Jack Humphrey, Regulatory journalist
April 08, 2011 /

Medical device and pharmaceutical company Johnson and Johnson (J&J) has agreed to pay the settlements in the lawsuit filed by the Securities and Exchange Commission charging the firm of bribing public doctors in European countries and paying kickbacks to Iraq to illegally obtain contracts.

“Bribes to public doctors can have a detrimental effect on the public health care systems that potentially pay more for products procured through greed and corruption,” said Cheryl Scarboro, Chief of the SEC Enforcement Division’s Foreign Corrupt Practices Act Unit.

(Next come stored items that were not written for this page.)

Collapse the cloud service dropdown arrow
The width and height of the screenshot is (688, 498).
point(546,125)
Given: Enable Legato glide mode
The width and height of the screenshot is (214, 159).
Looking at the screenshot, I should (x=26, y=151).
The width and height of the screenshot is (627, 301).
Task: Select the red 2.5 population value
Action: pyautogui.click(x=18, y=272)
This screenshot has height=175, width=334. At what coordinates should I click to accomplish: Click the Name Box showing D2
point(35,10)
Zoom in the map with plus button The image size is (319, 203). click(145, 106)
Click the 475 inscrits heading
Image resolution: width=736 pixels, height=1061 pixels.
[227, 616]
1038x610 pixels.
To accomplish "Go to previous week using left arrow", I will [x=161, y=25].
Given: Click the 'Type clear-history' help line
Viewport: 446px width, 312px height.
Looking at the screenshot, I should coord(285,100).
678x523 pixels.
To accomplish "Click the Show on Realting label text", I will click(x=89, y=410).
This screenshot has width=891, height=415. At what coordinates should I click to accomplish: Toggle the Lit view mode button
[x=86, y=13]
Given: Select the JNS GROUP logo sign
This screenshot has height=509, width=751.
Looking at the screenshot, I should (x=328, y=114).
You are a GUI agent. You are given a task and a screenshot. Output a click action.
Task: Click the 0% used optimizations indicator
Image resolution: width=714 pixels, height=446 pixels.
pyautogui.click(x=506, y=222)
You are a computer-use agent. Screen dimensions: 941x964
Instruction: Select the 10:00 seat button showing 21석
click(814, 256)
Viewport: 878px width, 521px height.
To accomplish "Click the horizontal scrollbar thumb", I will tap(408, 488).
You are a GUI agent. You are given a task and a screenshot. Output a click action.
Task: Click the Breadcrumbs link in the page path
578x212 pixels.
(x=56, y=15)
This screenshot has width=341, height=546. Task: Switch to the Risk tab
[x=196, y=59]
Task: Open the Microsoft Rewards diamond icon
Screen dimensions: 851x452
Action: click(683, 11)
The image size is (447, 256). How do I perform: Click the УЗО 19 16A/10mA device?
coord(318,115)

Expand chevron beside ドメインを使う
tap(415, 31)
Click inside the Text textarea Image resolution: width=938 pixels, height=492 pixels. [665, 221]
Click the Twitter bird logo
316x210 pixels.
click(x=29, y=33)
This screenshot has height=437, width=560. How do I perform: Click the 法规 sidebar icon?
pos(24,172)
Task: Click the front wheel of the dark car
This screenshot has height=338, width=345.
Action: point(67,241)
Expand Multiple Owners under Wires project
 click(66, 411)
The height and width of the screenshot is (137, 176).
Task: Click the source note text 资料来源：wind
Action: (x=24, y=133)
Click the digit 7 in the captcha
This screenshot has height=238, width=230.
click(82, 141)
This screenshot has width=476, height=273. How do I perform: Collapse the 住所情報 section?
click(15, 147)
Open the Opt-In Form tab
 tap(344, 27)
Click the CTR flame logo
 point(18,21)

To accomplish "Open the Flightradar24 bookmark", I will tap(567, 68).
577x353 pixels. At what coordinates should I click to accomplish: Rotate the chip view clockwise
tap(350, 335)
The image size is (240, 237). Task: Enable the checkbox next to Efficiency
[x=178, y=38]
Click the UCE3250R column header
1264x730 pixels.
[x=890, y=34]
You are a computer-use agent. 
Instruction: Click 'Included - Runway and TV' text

The charges came amid the issue faced by its Tylenol product, a medication for attention deficit/hyperactivity disorder. The pharmaceutical company‘s McNeil Consumer Healthcare unit has recalled the product in late 2009 following detection of manufacturing problems that resulted in the formation of metal shavings found in the children’s medicine bottles.

One year later, the pharmaceutical company was sued by the United States Department of Justice for allegations of illegal marketing of its antipsychotics to Omnicare, a case disproved by J&J, saying the payments conformed with the law.

According to court papers, the pharmaceutical company’s subsidiaries paid several bribes to public doctors in Greece, Poland, and Romania to have their products unfairly prescribed over the others and to obtain contracts illegally. The bribes included cash and inappropriate travel made possible through the use of slush funds, sham civil contracts with doctors, and off-shore companies in the Isle of Man.

The suit added that J&J subsidiaries paid kickbacks to Iraq for 19 contracts obtained under the United Nations Oil for Food Program.

SEC’s enforcement head Robert Khuzami said, “J&J chose profit margins over compliance with the law by acquiring a private company for the purpose of paying bribes, and using sham contracts, off-shore companies, and slush funds to cover its tracks.”

The pharmaceutical company has agreed to pay more than $48.6 million in disgorgement and prejudgment interest, in addition to the $21.4 million fine imposed by the U.S. Department of Justice.

The SEC further orders J&J to comply with certain undertakings to comply with the Foreign Corrupt Practices Act program. The pharmaceutical company has also revealed some violations committed by its employees and said it has started investigating internally the bribery.

The internal investigation is carried out by its internal auditors and outside counsel.
The United Kingdom Serious Fraud Office is also expected to file a related suit against the pharmaceutical company.